Ratgeber

Was ändert sich 2022 für Mieter und Hausbesitzer?

Autor:
Redaktion

Hier die bereits gefassten Beschlüsse der alten Regierung, dort der Koalitions-Vertrag der Ampel: Auf Mieter, Vermieter und Hausverwaltungen kommt im neuen Jahr Einiges an Änderungen zu.

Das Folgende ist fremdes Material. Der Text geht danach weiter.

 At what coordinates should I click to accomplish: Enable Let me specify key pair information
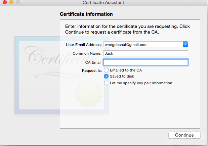click(106, 83)
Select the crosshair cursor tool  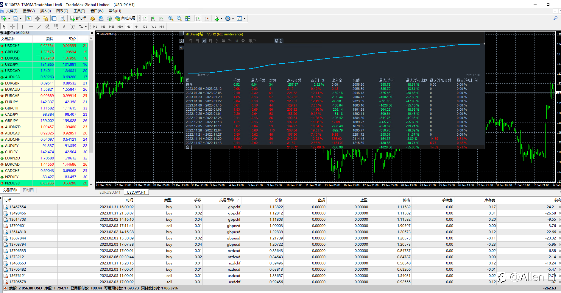tap(12, 26)
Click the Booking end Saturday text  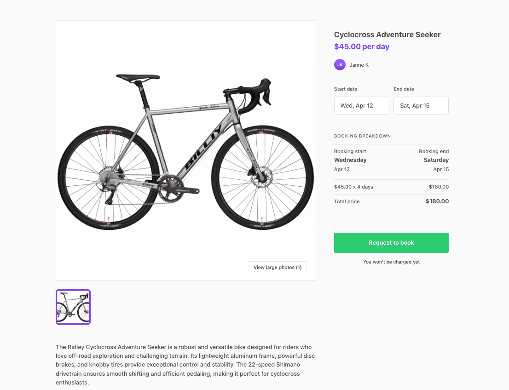[x=436, y=160]
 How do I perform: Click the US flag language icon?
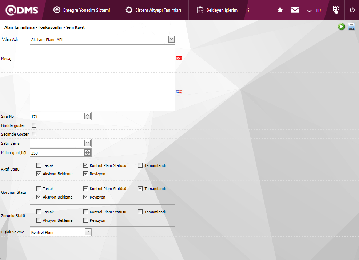coord(179,92)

Heizkostennovelle mit Monatsabrechnung

2022 tritt eine neue Heizkostenverordnung in Kraft. Bis Ende 2026 müssen alle Vermieter fernablesbare Messgeräte installiert haben. Ausnahmen gelten nur in Einzelfällen und müssen begründet werden, zum Beispiel bei unangemessen hohem Installationsaufwand. Bleibt das Umrüsten aus, kann der Mieter den Kostenanteil, der auf ihn entfällt, um drei Prozent kürzen. Die gleichen dreiprozentigen Kürzungen kann er vornehmen, wenn der Vermieter seinen neuen Informationspflichten nicht nachkommt: Ab Anfang 2022 müssen Mietern monatliche Verbrauchs- und Abrechnungs-Informationen über ihren Eigenverbrauch an Heizung und Warmwasser ausgestellt werden. Diese können die Vermieter per Post, App oder E-Mail übermitteln.

Mietspiegel-Pflicht

In allen Städten mit über 50.000 Einwohnern wird ein Mietspiegel zur Pflicht. Die Städte können wählen, ob sie einen einfachen oder qualifizierten Mietspiegel erstellen. Ein qualifizierter Mietspiegel muss bis Anfang 2024 erstmals veröffentlicht und alle zwei Jahre überarbeitet werden, zum Beispiel auf Basis repräsentativer Stichproben. Wählt die Stadt einen einfachen Mietspiegel, muss sie ihn bis Anfang 2023 erstmals veröffentlichen. Für die Erstellung des einfachen Mietspiegels ist kein Verfahren vorgeschrieben, sie muss aber nachvollziehbar sein und dokumentiert werden.

Schornsteine

Werden neue Schornsteine gebaut, muss ihre Öffnung am Dachfirst als höchster Punkt des Hauses angebracht werden und diesen um mindestens 40 Zentimeter überragen. Dies gilt nicht für bestehende Anlagen.

Solarpflicht

Bundesweit einheitliche Regelungen gibt es nicht, aber einige Länder ändern ihre Vorschriften. So sind in Baden-Württemberg ab Mai 2022 alle neu gebauten Wohnhäuser mit einer Solaranlage auszustatten. Nordrhein-Westfalen schreibt ab Anfang 2022 vor, dass alle neuen gewerblichen Parkflächen mit mehr als 35 Stellplätzen eine Solaranlage erhalten. Im Koalitionsvertrag der neuen Regierung steht zudem, dass eine Photovoltaik-Pflicht für alle gewerblichen Neubauten eingeführt werden soll. Für Privathäuser-Neubauten wird dies als Regel geplant.

Zensus

Am 15. Mai 2022 findet eine Volkszählung (Zensus) statt, in deren Rahmen auch eine Gebäude- und Wohnungszählung durchgeführt wird. Die Statistischen Bundes- und Landesämter wollen wissen, wie viele Menschen in Deutschland leben und wo sie wohnen und arbeiten. Daher sollen die Wohnverhältnisse erfasst werden – unter anderem anhand von Angaben wie Wohnfläche oder Zahl der Räume.
Das heißt: Vermieter oder Hausverwaltungen müssen bestimmte Daten ihrer Mieter weitergeben. Dazu zählen die Zahl der Bewohner der Wohnungen sowie die Vor- und Nachnamen von jeweils bis zu zwei Personen. Über die Weitergabe ihrer Daten müssen die Mieter vorab informiert werden, sofern dies nicht schon geschehen ist. Die Information kann beispielsweise mit der nächsten Nebenkostenabrechnung erfolgen.
Achtung: Mieter haben unter bestimmten Voraussetzungen ein Recht auf Auskunft, Berichtigung, Löschung, Einschränkung der Verarbeitung sowie Widerspruch gegen die Verarbeitung ihrer Daten. Für die Ämter gilt: Sie müssen die Löschungs-Fristen einhalten.